-- About this exercise --
The line containing "Instruction: Click the", and every line after it to the end of the listing, should be repeated exactly; the pictures should not.

-- Material supplied --

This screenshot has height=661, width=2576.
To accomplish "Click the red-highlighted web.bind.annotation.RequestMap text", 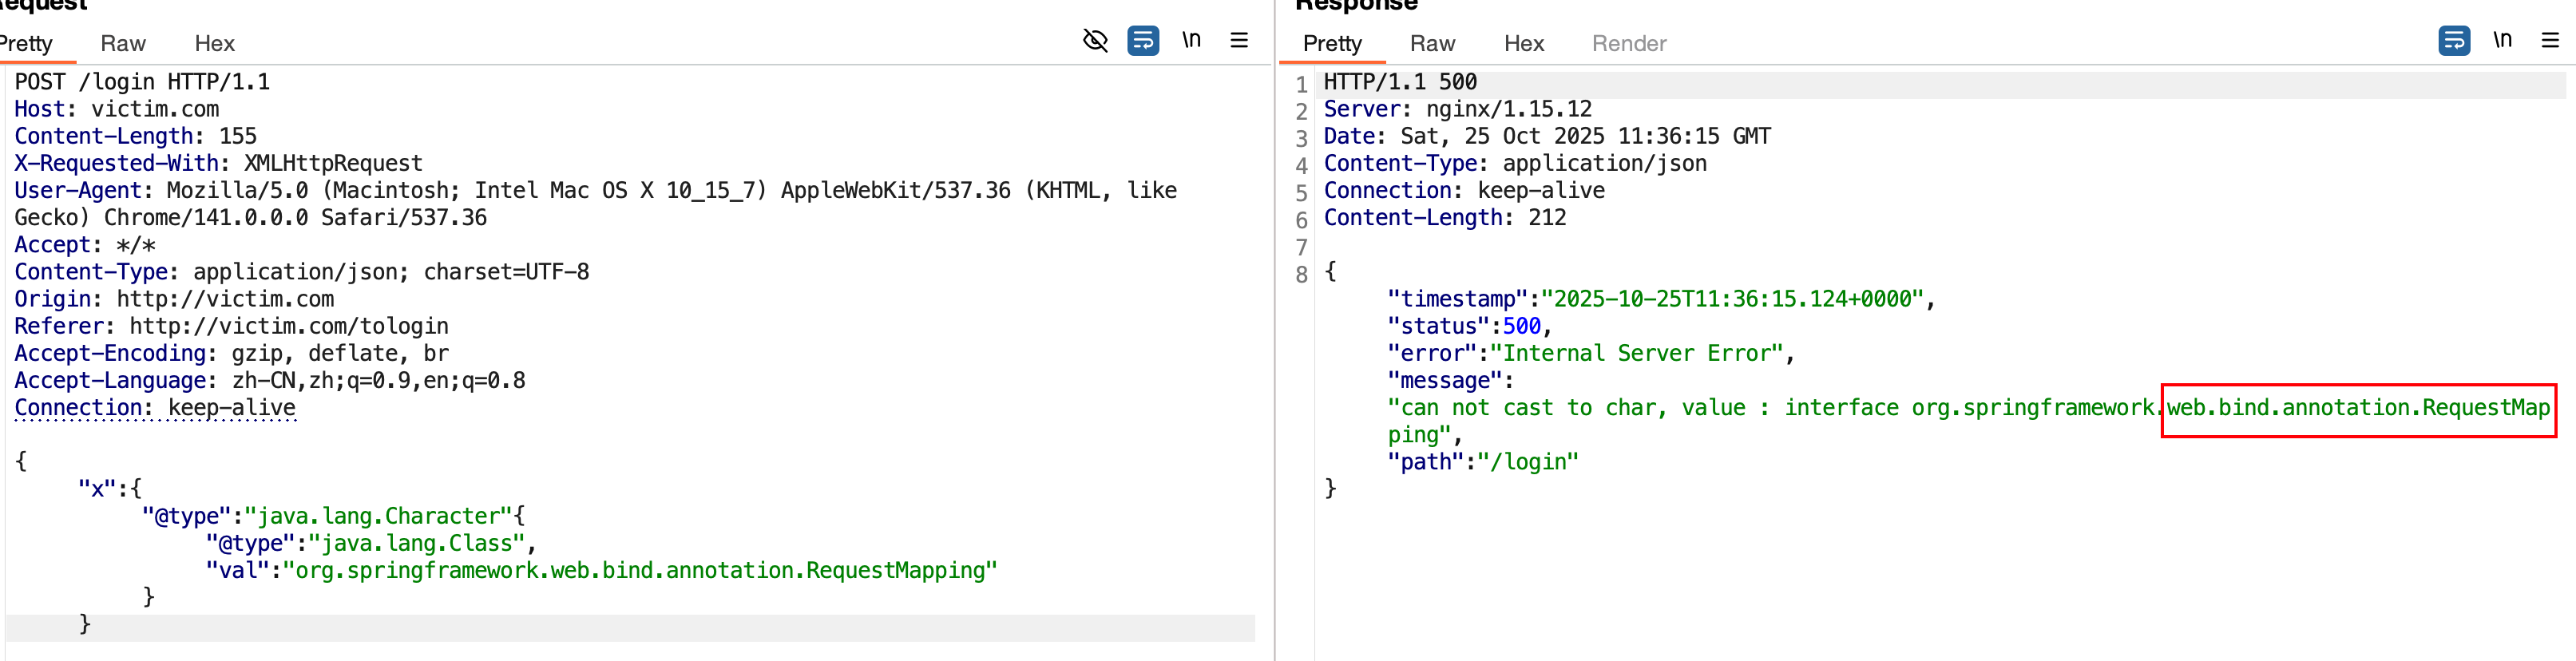I will coord(2357,408).
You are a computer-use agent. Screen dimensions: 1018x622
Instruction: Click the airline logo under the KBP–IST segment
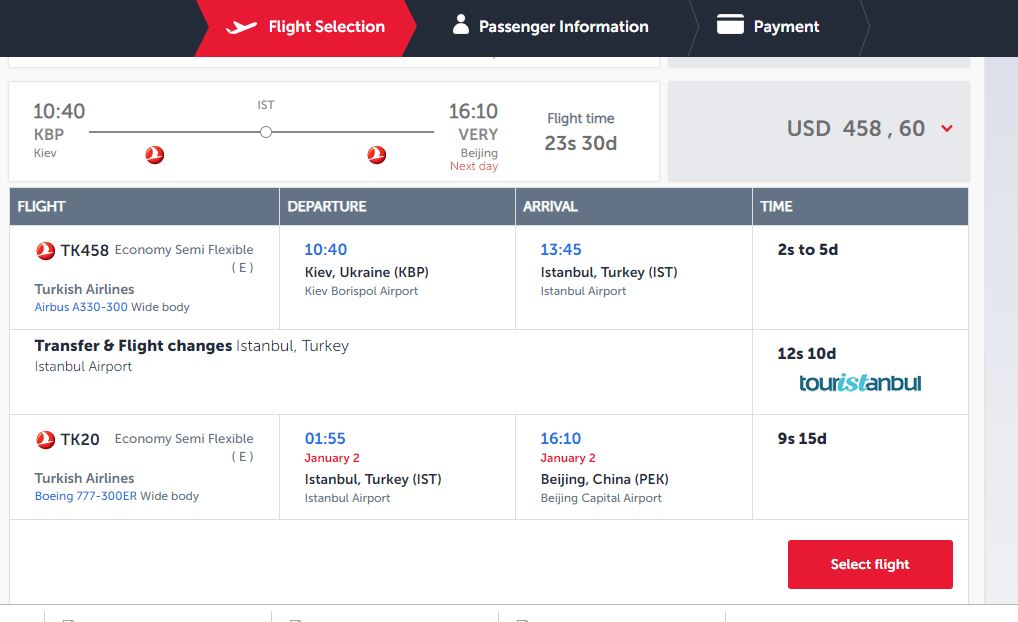(154, 155)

-- Result for this task --
Instruction: Click the airline logo under the KBP–IST segment
(154, 155)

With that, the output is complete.